El salmo 106 narra cuatro momentos de peligro que tuvo que afrontar el pueblo de Israel a lo largo de su historia: el desierto, el exilio, la tristeza y, finalmente, la tormenta en el mar. En cada uno de ellos se repite la historia. El pueblo clama el auxilio divino, que llega sin tardar: “gritaron al Señor en su angustia, y los arrancó de la tribulación”. La alabanza sale sola: “Den gracias al Señor por su misericordia, por las maravillas que hace con los hombres”.
La segunda lectura se desmarca de la temática del mar, y continúa la lectura de la segunda carta de san Pablo a los Corintios. Con ella, hoy se nos invita a clavar los ojos en Cristo Crucificado. “Cristo murió por todos” nos dice el Apóstol. Que no se nos olvide nunca. La Iglesia vive de esa memoria que se transforma en caridad: “Nos apremia el amor de Cristo”. Se ha inaugurado una nueva forma de amar: “Lo antiguo ha pasado, lo nuevo ha comenzado”.

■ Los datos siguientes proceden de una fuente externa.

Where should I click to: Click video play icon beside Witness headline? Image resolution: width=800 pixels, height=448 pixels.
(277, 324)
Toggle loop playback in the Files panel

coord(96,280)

Como ya pueden intuir, el Evangelio nos narra la tempestad calmada por Jesús en el lago de Genesaret. Recordemos que sólo Dios gobierna el mar, como si fuera su hijo pequeño. Cuando Jesús le dice a la tempestad: “¡Silencio, cállate!”, está manifestando veladamente su condición divina. Jesucristo es verdadero Dios y verdadero hombre. Al miedo de los discípulos sucede el asombro: “¿Pero quién es éste? ¡Hasta el viento y las aguas le obedecen!”
Queridos amigos. La palabra “miedo” no es cristiana. Jesús parece molesto por la falta de fe sus amigos. ¿Es que nos ha fallado alguna vez? Aunque la tormenta sea gigantesca, él va con nosotros, aunque a veces parece que duerme. Amigos, tampoco es cristiana la palabra “imposible”. Y si no que se lo digan a María, que con su fe inauguró una nueva era. Jesús ha convulsionado el mundo. Todos los que creemos en él, hemos dejado atrás el miedo y somos criaturas nuevas. El mar de la vida es nuestro. Él va con nosotros. Él nos espera en la otra orilla. ¡Feliz domingo!